D&Gの「中国侮辱」動画に出演した中国人モデル、騒動に初めて言及

2019年1月22日、観察者網によると、イタリアのファッションブランド・ドルチェ&ガッバーナ(D&G)が昨年末に発表した動画に出演していた女性モデルが、撮影の状況などについて初めて説明した。

D&Gは昨年11月21日に上海で大型イベントを開催するに当たり、その数日前に宣伝動画を公開した。動画では、D&Gの服を着た中国人女性が中国料理店で箸を使ってパスタやピザなどを食べようとするシーンがあったほか、モデルの大げさな表情や「中国式発音」の英語ナレーションなどが不適切だとして中国のネットから批判が噴出した。この影響でショーは中止となり、同ブランド製品に対するボイコットの動きが起こり、モデルの女性に対する非難の声も一部で飛び出した。

記事によると、この動画でモデルを担当していたという女性がこれまでの沈黙を破り、21日に中国版ツイッター・微博(ウェイボー)上で今回の騒動に関する長文を掲載した。

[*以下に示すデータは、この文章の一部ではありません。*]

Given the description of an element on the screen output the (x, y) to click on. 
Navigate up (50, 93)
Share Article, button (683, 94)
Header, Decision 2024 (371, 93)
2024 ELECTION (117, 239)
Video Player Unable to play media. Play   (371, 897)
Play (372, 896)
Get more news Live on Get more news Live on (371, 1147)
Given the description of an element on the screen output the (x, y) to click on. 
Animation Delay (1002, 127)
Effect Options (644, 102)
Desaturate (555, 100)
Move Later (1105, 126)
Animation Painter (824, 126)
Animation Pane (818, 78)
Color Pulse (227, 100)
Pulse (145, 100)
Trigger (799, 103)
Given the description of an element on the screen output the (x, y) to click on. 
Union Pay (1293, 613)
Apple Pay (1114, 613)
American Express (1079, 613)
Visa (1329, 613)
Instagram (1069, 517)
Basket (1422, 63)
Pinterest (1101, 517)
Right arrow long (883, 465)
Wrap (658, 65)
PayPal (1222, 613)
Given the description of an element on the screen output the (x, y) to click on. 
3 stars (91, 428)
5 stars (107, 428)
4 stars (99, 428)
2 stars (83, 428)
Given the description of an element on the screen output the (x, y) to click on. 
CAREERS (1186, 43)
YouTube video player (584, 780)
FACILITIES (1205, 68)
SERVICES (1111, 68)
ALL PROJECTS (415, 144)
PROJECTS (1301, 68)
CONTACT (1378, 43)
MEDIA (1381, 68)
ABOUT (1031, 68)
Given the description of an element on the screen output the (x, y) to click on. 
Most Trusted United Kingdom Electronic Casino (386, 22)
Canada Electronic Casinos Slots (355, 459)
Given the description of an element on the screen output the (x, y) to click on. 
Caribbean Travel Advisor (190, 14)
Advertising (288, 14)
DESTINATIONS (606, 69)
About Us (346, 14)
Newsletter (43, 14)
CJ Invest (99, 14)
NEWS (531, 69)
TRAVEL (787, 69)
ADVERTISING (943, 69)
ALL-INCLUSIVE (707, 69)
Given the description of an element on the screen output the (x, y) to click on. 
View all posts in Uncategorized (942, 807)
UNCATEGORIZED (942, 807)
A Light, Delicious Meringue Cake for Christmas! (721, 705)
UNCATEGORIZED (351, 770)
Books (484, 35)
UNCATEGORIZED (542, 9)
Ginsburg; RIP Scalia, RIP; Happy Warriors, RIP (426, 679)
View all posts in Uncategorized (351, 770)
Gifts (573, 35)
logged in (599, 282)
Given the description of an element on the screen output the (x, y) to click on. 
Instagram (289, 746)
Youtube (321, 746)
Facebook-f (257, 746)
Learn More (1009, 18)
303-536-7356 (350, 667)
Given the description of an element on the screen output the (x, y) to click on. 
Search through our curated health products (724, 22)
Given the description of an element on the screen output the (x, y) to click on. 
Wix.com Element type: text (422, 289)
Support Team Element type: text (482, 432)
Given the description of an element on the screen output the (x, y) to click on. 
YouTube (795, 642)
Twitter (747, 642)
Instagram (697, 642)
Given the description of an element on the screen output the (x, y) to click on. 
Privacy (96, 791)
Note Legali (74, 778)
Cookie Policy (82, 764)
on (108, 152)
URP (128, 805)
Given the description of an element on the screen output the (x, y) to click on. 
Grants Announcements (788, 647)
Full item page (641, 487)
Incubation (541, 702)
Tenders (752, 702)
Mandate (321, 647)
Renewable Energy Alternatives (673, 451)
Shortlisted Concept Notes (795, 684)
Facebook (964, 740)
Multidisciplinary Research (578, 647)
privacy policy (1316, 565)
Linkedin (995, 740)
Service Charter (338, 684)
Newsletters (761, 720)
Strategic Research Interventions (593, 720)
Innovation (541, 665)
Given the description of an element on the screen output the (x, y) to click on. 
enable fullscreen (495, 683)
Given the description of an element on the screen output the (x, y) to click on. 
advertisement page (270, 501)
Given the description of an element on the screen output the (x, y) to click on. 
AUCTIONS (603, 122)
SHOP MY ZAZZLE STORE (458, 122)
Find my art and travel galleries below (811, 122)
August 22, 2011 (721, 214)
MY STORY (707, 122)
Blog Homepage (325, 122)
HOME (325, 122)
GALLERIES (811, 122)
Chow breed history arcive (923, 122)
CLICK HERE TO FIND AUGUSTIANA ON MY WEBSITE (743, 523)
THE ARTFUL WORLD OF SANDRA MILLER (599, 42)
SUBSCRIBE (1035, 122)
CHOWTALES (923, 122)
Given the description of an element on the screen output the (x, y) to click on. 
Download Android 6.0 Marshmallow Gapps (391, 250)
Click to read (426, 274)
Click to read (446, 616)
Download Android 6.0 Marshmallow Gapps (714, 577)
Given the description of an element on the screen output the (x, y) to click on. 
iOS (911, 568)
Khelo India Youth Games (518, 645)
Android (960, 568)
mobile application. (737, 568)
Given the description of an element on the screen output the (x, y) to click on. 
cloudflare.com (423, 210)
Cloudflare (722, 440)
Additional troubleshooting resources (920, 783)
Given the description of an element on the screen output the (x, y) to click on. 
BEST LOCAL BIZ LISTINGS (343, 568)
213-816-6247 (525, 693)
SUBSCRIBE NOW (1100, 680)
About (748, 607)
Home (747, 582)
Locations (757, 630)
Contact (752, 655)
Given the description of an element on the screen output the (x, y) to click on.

文章の中で女性は自身を「大学を卒業したばかりのモデル」とし、「D&Gとの打ち合わせがあったのは11月7日。面接を受けるまで、何のブランドのどんな撮影なのか知らなかった。撮影当日の12日は直接、中国料理店へ行かされたが、現場の人たちはみんなイタリア語を話しており、コミュニケーションは英語で取るしかなかった。そして、内容をあまり聞かされないまま撮影が始まった」とした。

また「監督から箸でカンノーロ(イタリアを代表するスイーツ)をつまみ上げるよう要求された時には『冗談でしょ?』と言った。監督はさらに驚きや戸惑いの表情、口を押えて笑うといった動作を求めてきた。それには応じたが、気まずさを感じ続けた」とつづっている。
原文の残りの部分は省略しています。